What to produce :: Exactly as they stand, copy the lines from the one containing "Set tab position to right" to the final line of the data; leave out the pictures.

======== Data records

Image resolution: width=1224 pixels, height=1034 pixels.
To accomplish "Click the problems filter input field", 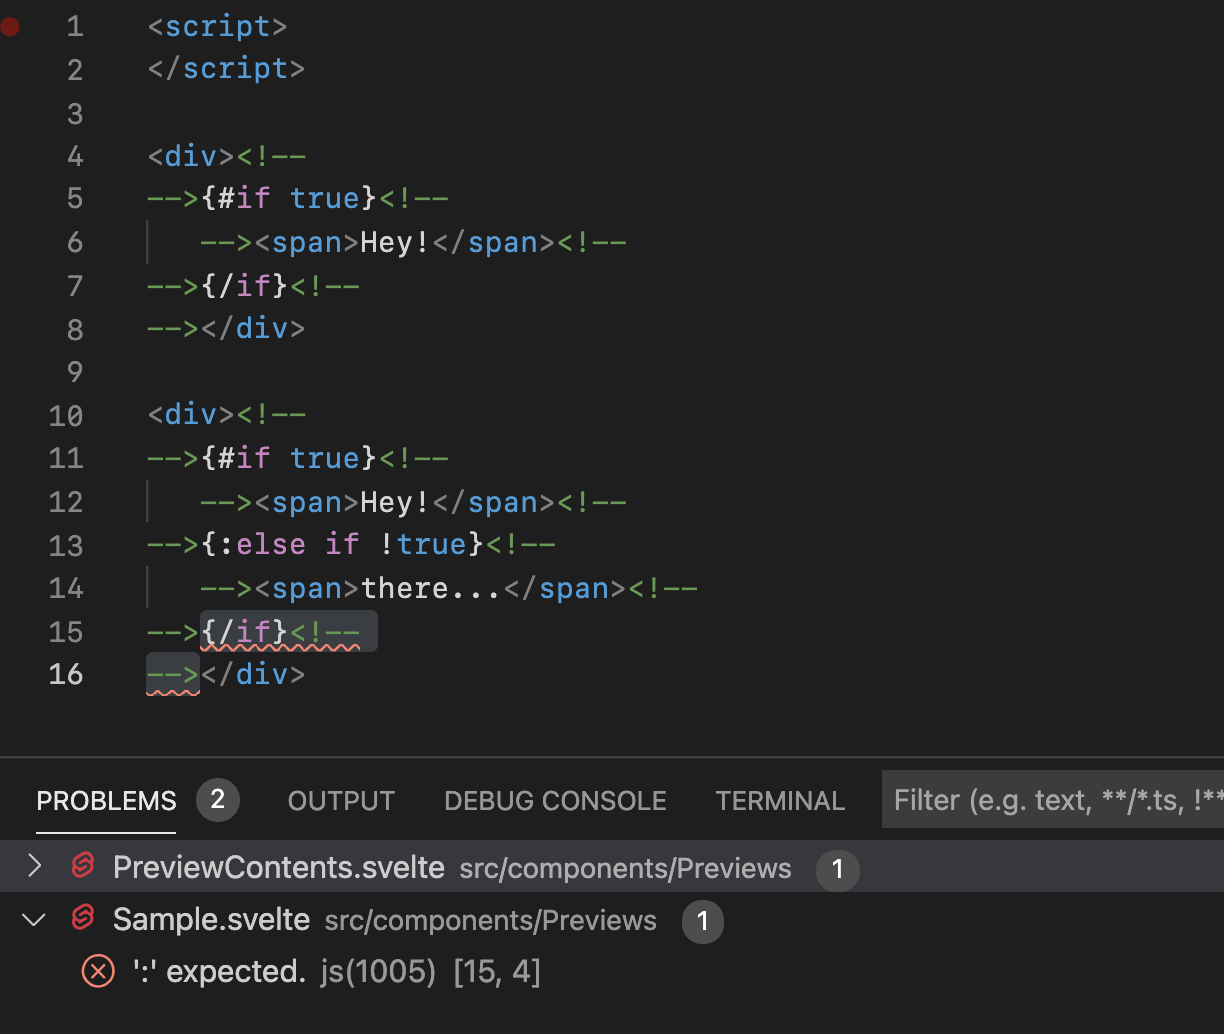I will coord(1050,799).
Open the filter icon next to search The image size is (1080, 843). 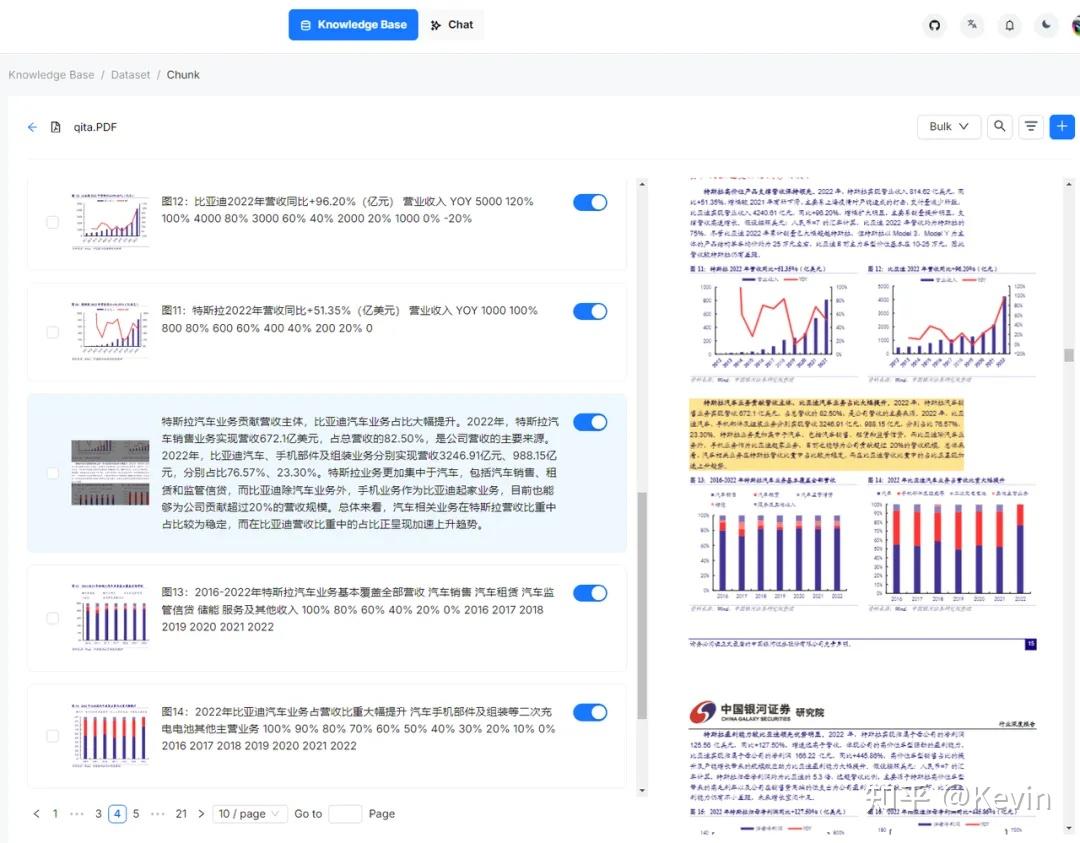coord(1031,127)

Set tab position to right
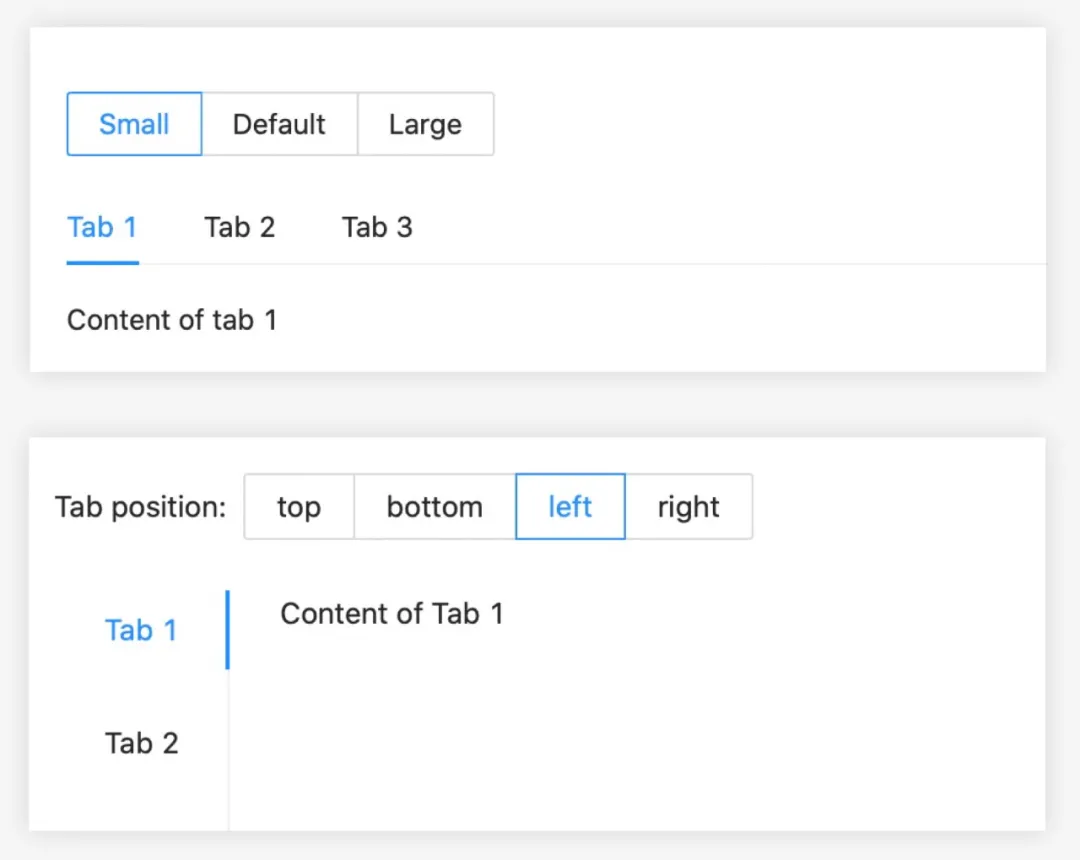click(x=688, y=507)
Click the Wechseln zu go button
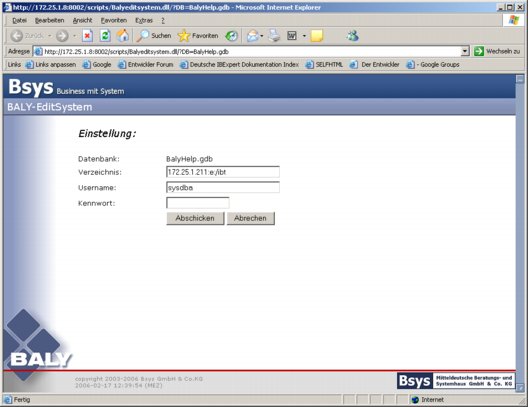Viewport: 528px width, 407px height. [x=497, y=52]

================

Answer section ::
Set tab position to right
click(x=688, y=507)
Click the Wechseln zu go button
Viewport: 528px width, 407px height. [x=497, y=52]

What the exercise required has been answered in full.